Das ist näm­lich ziem­lich ärg­er­lich für einen so großen Denker wie Kickl, wenn da wer ander­er, noch dazu eine Frau, mit irgen­det­was daherkommt! Jet­zt kommt näm­lich Kickl mit etwas Großem daher. Schließlich hat Coro­na-Ken­ner Kickl „ger­ade vor zwei Tagen eine Sta­tis­tik des Israelis­chen Gesund­heitsmin­is­teri­ums bekom­men, wo glaube ich, seit Beginn Mai bis Anfang August, die Zahl der COVID-Toten ange­se­hen wurde und siehe da, zwei Drit­tel der­er, die an COVID gestor­ben sind in Israel, sind dop­pelt Geimpfte.

Da müssen jet­zt wir mit irgen­det­was daherkom­men. Mit Zahlen und Fak­ten näm­lich: Bis zum 1.5.2021 sind in Israel 6.386 Men­schen an COVID-19 ver­stor­ben. Am 1.8.2021 waren es 6.487 Men­schen. Inner­halb der drei Monate gab es also nur 101 Tote. Allein im Jän­ner 2021 – Israel stand damals am Beginn der Impfkam­pagne – waren es 1.410 Men­schen, die an COVID-19 ver­stor­ben sind, im Sep­tem­ber 2020 – damals gab es noch gar keine Imp­fun­gen – waren es 977. Gibt es einen besseren Beweis für die Wirk­samkeit der Imp­fun­gen in Israel als die stark sink­enden Zahlen an Coro­na-Toten, vor allem im 2. Quar­tal 2021? Im Juni 21 gab es ins­ge­samt nur sieben Corona-Tote!

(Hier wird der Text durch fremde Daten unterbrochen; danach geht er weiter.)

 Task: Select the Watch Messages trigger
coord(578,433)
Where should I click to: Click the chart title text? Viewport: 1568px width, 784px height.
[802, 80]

Gut möglich also, dass von den 101 COVID-Toten im Zeitraum Mai bis Anfang August zwei Drit­tel dop­pelt Geimpfte waren. Warum das so sein kann, das erk­lärt übri­gens der „Spiegel“ in diesem Beitrag bzw. der Bio­sta­tis­tik­er Jef­frey Mor­ris anhand der Zahlen aus Israel. Sehr vere­in­facht, wenn in einem Land mit zehn Mil­lio­nen alle – ausgenom­men zwei Per­so­n­en – geimpft wären und von den bei­den Ungeimpften stirbt ein­er und von den fast 10 Mil­lio­nen Geimpften ster­ben zwei, dann hät­ten wir zwar auch das von Kickl kon­sta­tierte Ver­hält­nis von zwei Drit­teln geimpften Coro­na-Toten zu einem Drit­tel ungeimpfte, aber eine Wirk­samkeit des Impf­stoffes, die fast auf 100 Prozent gin­ge, während die Wirk­samkeit der von Kickl gegen eine Coro­na-Erkrankung propagierten Bit­ter­stoffe doch eher beschei­den aus­fiele. Bit­ter für Kickl!